Recently, I reread Franses book and expanded my review, which now includes 10 benefits.
(1) Organization by key features of economic time series (trends, seasonality, outliers, conditional heteroskedasticity, non-linearity), rather than by methods, which provides a practical foundation for the various methodologies. The order in which chapters are presented reflects the order of difficulty in modeling trends, seasonality, etc. Even if there were no other benefits, this organization makes it worthwhile.
(2) Appropriate level for first book on time series models as applied to economic time series, explaining more difficult concepts GARCH and VAR without excess detail. Box and Jenksins book is more a textbook; Brockwell and Davis is also more advanced; Hamilton is comprehensive and technical, but not as friendly. This book is very approachable even if you have had only 1 or 2 statistics courses. In economics, many people are interested in forecasting, and Franeses here is a good start. If you are looking for a more advanced forecasting book, try the recent books by Clements and Hendry from Cambridge U Press.
(3) Clear distinction of the steps of model identification, estimation, diagnostics, and selection; something which other time series analysis books do not seem to do early or easily. (4) Delineates stochastic and deterministic models in the second chapter, providing a framework for when to take differences (eg. ARMA vs ARIMA). His timing is excellent. Many people I have interviewed on time series do not understand why they need to difference (eg use prices instead of returns) or why to transform the series (eg use logs instead of actual values).

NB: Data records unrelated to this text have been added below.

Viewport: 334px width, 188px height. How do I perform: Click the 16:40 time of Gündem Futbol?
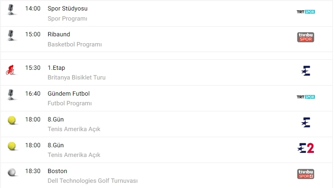(33, 94)
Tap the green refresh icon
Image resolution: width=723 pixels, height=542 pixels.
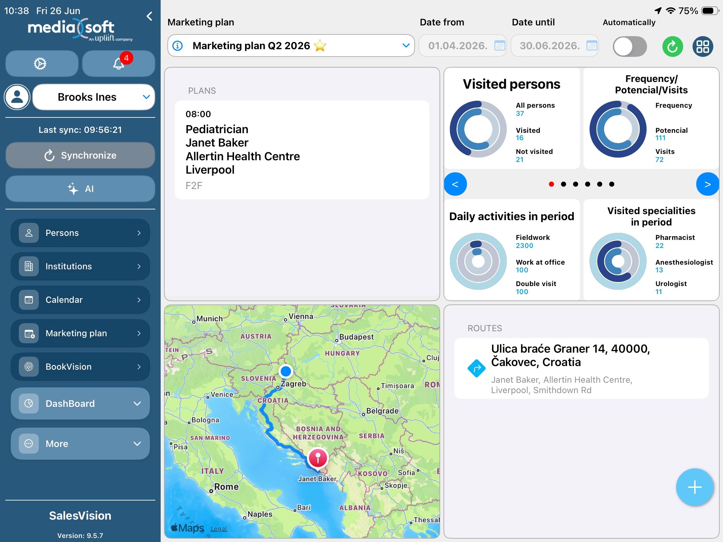(672, 46)
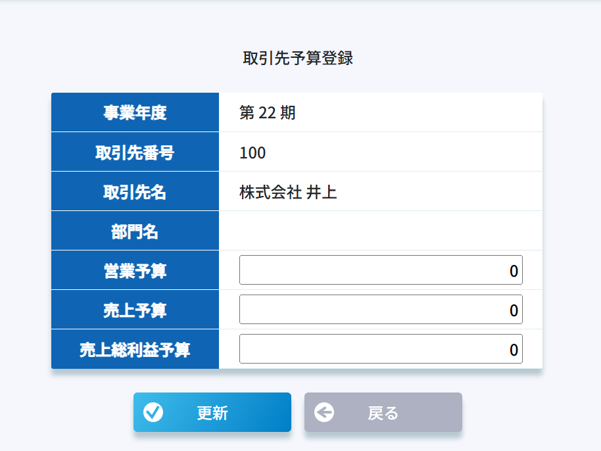Click the 取引先名 header cell
Image resolution: width=601 pixels, height=451 pixels.
pyautogui.click(x=135, y=192)
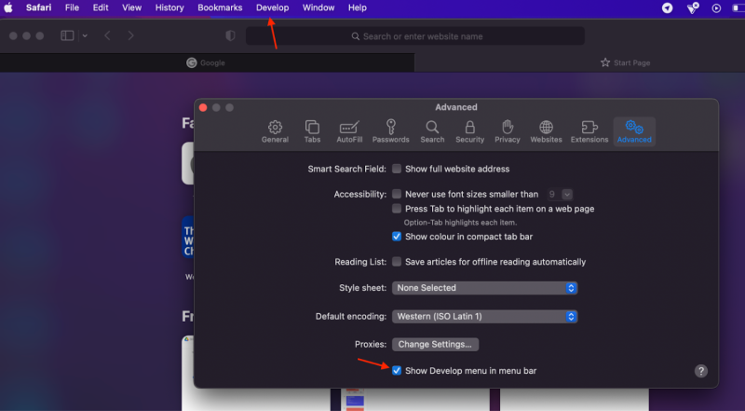Click the Change Settings proxies button
This screenshot has height=411, width=745.
[435, 345]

(5) Generous use of examples with real not simulated data with a website to download all the data, making it possible to import, graph, and analyze on your own.
(6) A website containing printing corrections. Techincal books are likely to have some errors, but very few keep websites to list what those are.

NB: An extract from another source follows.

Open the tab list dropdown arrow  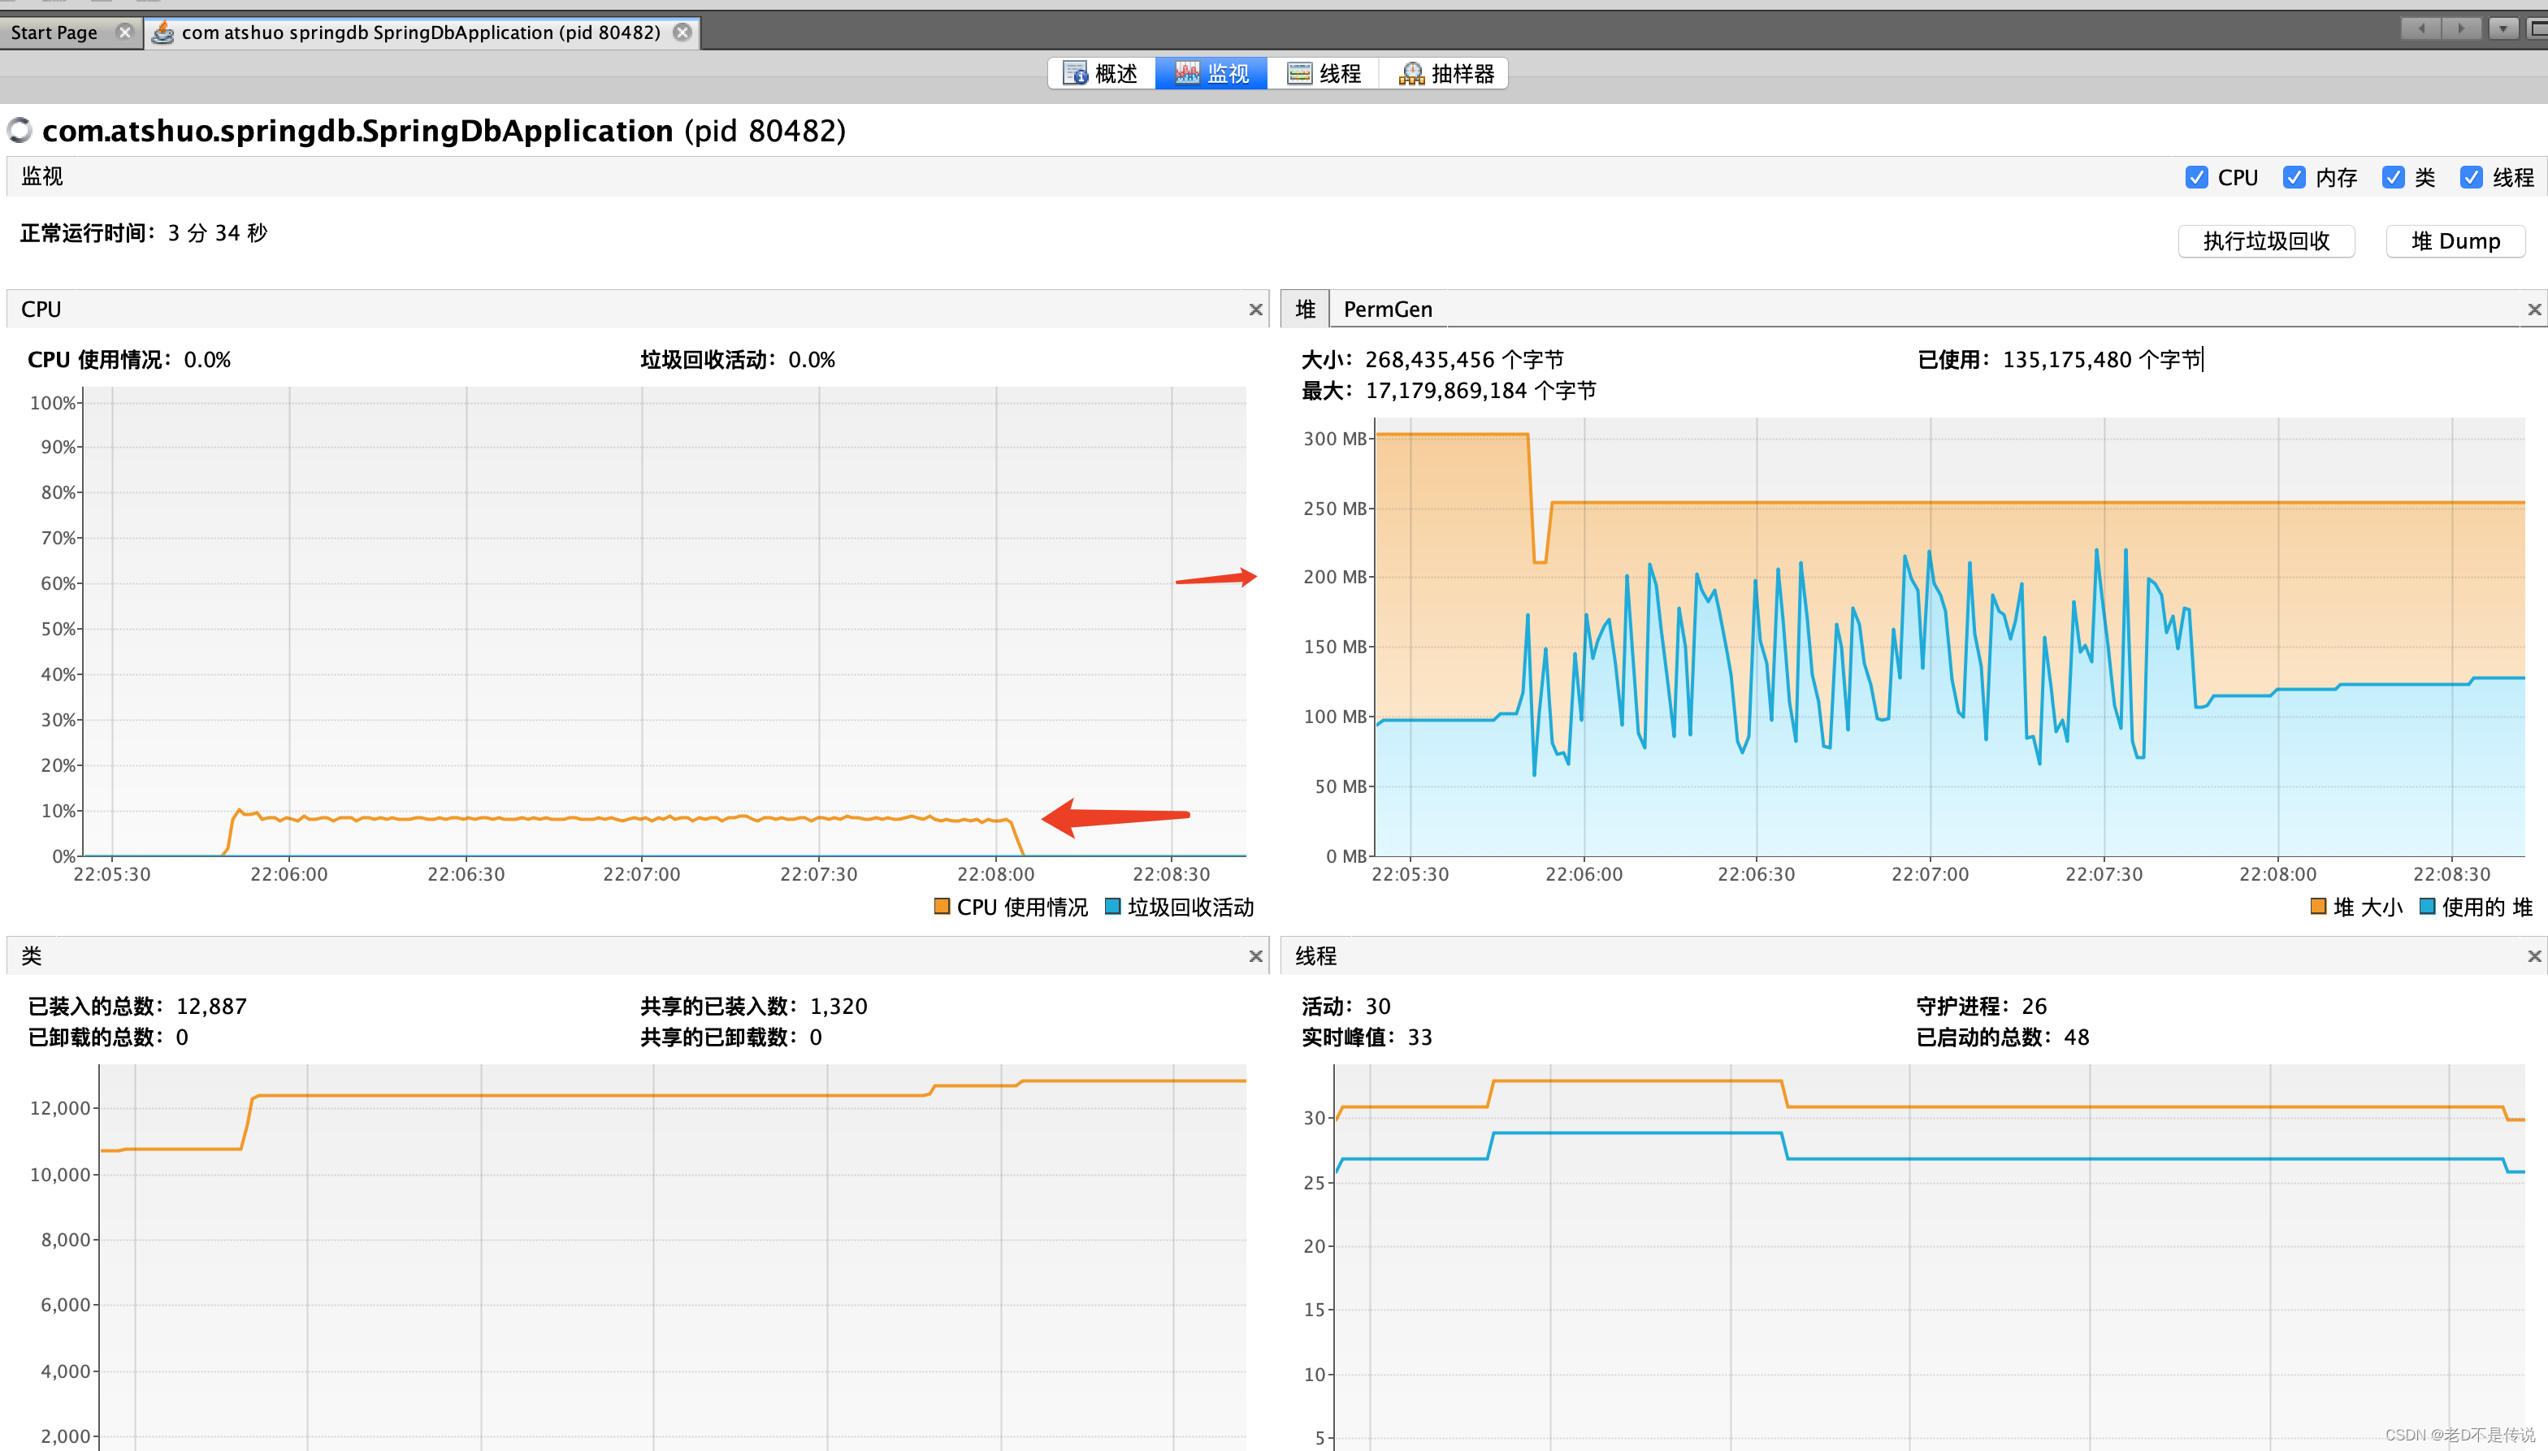coord(2504,28)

(7) Revealing graphics, especially for conditional heteroskedasticity, the 'CH' in GARCH. Figures 7.1-7.3 illustrate the concept that large returns tend to follow large returns very cleanly.
(8) His notation is clear and consistent, yet not overwhelming: conventional Greek letters, only 1 level of subscripting, matrix noation where appropriate; even the results are neatly presented, as standard errors appear in () below their point estimates. Finally, Franses uses the same notation from chapter to chapter where the term is the same--not so common when chapters written by different authors.

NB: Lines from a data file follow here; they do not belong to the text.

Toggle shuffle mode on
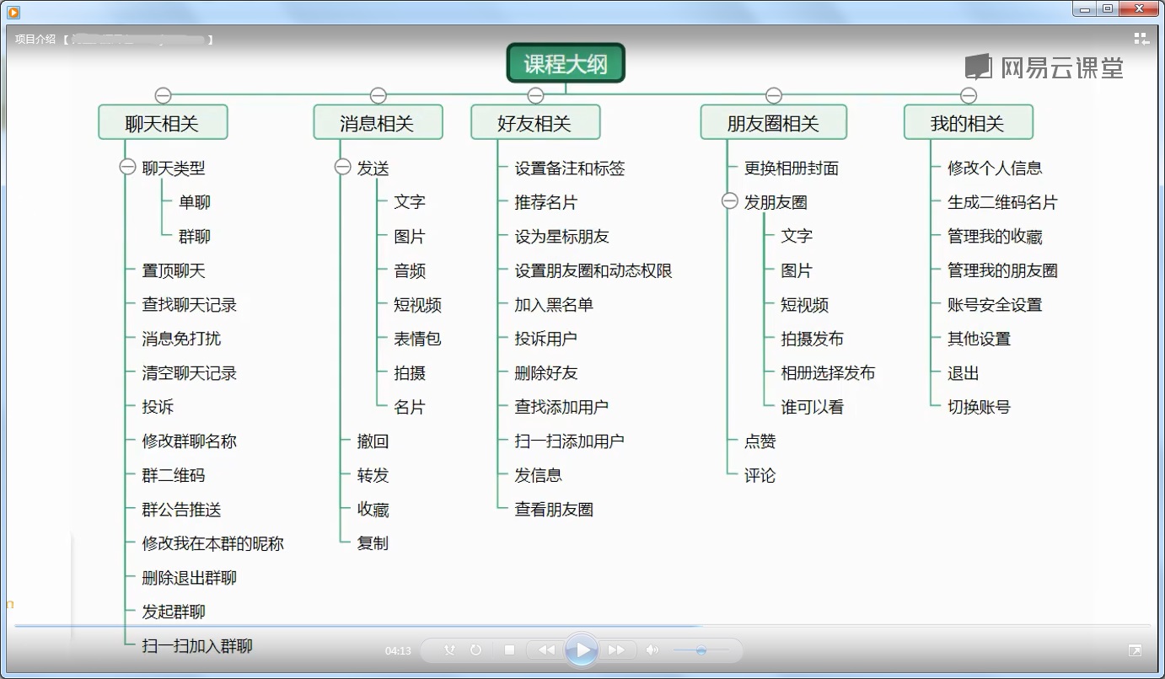Viewport: 1165px width, 679px height. coord(449,650)
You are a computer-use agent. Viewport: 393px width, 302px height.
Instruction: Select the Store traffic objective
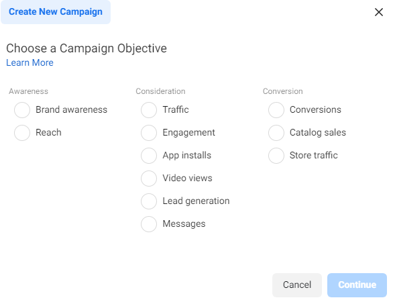[x=276, y=156]
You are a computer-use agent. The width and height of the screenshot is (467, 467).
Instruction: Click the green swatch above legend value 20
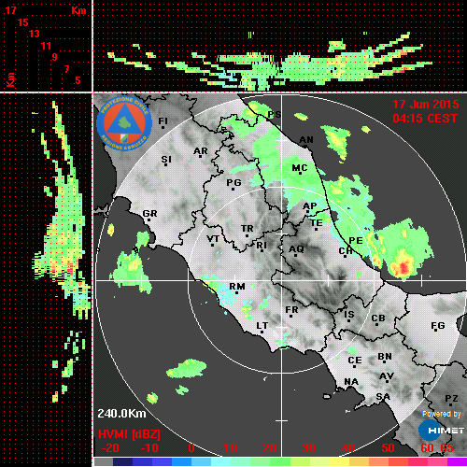(270, 461)
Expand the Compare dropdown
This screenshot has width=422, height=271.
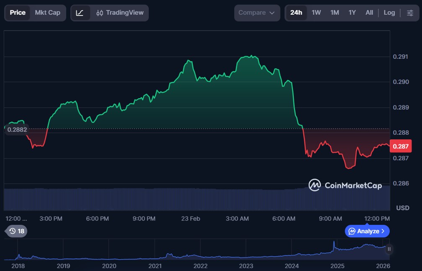tap(257, 13)
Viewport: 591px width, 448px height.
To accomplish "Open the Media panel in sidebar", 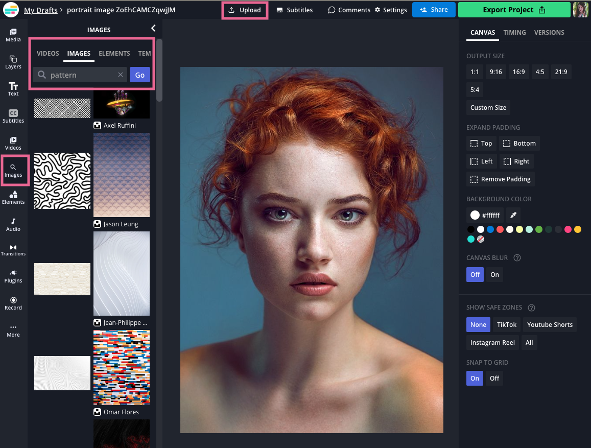I will 13,35.
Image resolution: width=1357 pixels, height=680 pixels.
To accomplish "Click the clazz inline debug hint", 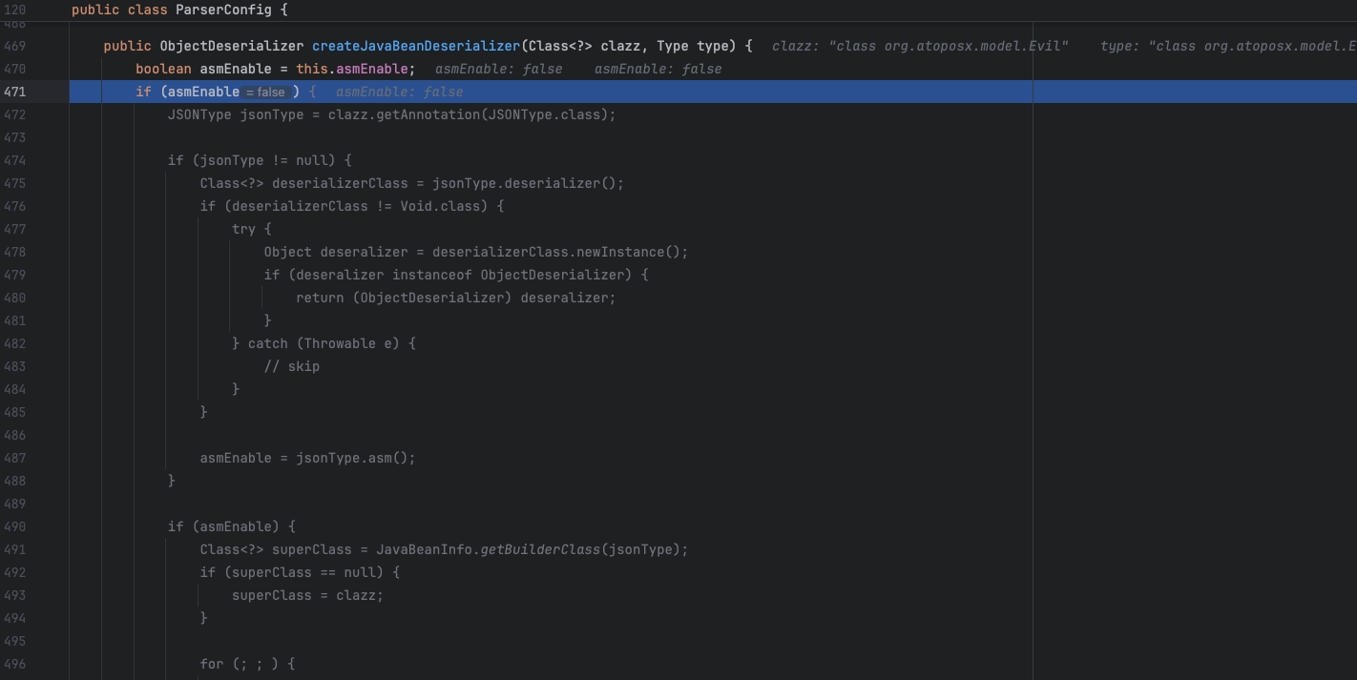I will pos(920,46).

(9) Great appendices: extensive and updated references, a thorough subject index, and an author index. My only suggestion for improvement is that a second edition or the website should contain some exercises. Highly recommended.
(10) The price! There are books published under Wiley at 3 to 4 times the price! under Springer Verlag for 2 to 3 times the price. Certain books are worth the money, but Cambridge University Press paperback publications, when written well, are exeptional values. I encourage the ambitious time series student to look at other time series books, including one written this year by Franses including Quantitative Models in Market Research.